-- begin Quoted text --

# 24k or 100k topo maps CD or Micro disk



## Supersinglespeeder (Oct 27, 2005)

Just got my 705 and there is a choice between DVD and micro disk?? what is the difference? the topo maps are either 24k or 100K, the 24k is much better resolution but the 100k seems to be sold @ the bike shops is there a difference??


----------



## 3034 (Apr 12, 2006)

you want 24k maps for trail rides.
I dont know what you can use the 100k maps for unless your a pilot


----------



## softwaredeveloper99 (Aug 24, 2008)

Get the DVD so u can do the mapping work on the PC or Mac - then you download the MAPS and routes to the 705 -that is what i do


----------



## bankerboy (Oct 17, 2006)

*Free 24K Topo maps*

I know this has been said before but it bares repeating

http://www.gpsfiledepot.com/maps/

They have many states 24K topo equivalent maps. They are free. They work with Mapsource so you can easily install them on your Garmin.

Just click on the state choices on the RIGHT side of the screen. It will take you to a download page. Follow the directions and you can have them in Mapsource the next time you use it. All of these topos are uploadable so your gps should be good to go, assuming your state is listed.

The one downside is the maps are not routable. You can draw a route, or upload a route, but you could not have the map create a point to point route like you could with a car type gps. It is not a big deal to me. I have used this site for the last 2 years and been quite happy with it.

Try it BEFORE you but any map. If you don't like it, you can always spend your hard earned cash for Garmin's 24k maps.

Good luck and happy mapping.


----------

-- end Quoted text --
-- begin Records --

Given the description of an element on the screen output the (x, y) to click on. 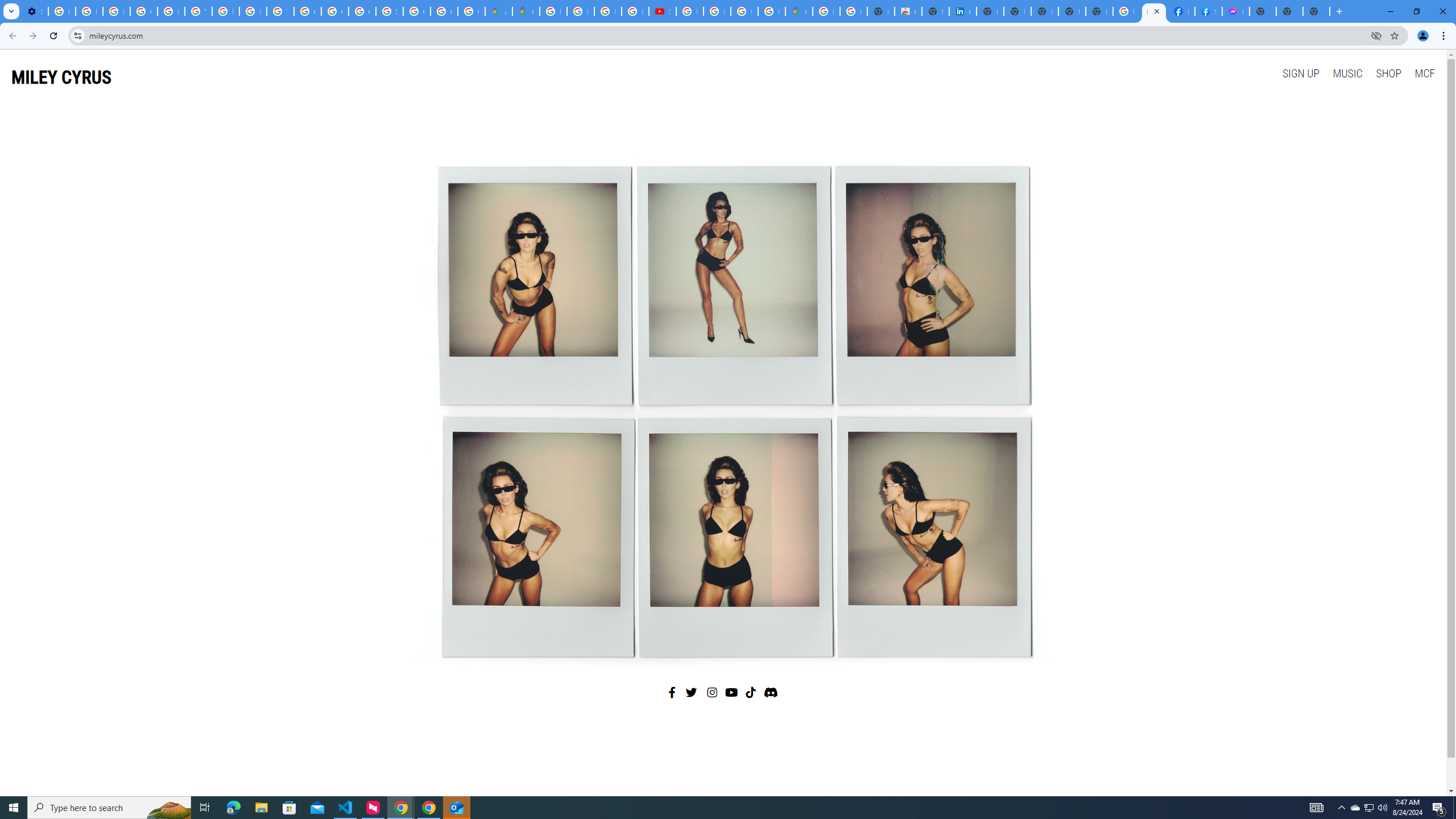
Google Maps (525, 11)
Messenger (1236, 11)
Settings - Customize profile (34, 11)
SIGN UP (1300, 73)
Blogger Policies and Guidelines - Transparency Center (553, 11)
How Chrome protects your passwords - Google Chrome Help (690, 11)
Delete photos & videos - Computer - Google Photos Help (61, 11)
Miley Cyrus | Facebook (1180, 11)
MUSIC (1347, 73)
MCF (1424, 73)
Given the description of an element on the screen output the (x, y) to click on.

-- end Records --

» **Task instructions**
In the GPS map thread, change "downside" to "drawback" in everything from "I know this" down to "happy with it.", and give that part again. The material has nothing to do with the GPS map thread.

» **Written answer**
I know this has been said before but it bares repeating

http://www.gpsfiledepot.com/maps/

They have many states 24K topo equivalent maps. They are free. They work with Mapsource so you can easily install them on your Garmin.

Just click on the state choices on the RIGHT side of the screen. It will take you to a download page. Follow the directions and you can have them in Mapsource the next time you use it. All of these topos are uploadable so your gps should be good to go, assuming your state is listed.

The one drawback is the maps are not routable. You can draw a route, or upload a route, but you could not have the map create a point to point route like you could with a car type gps. It is not a big deal to me. I have used this site for the last 2 years and been quite happy with it.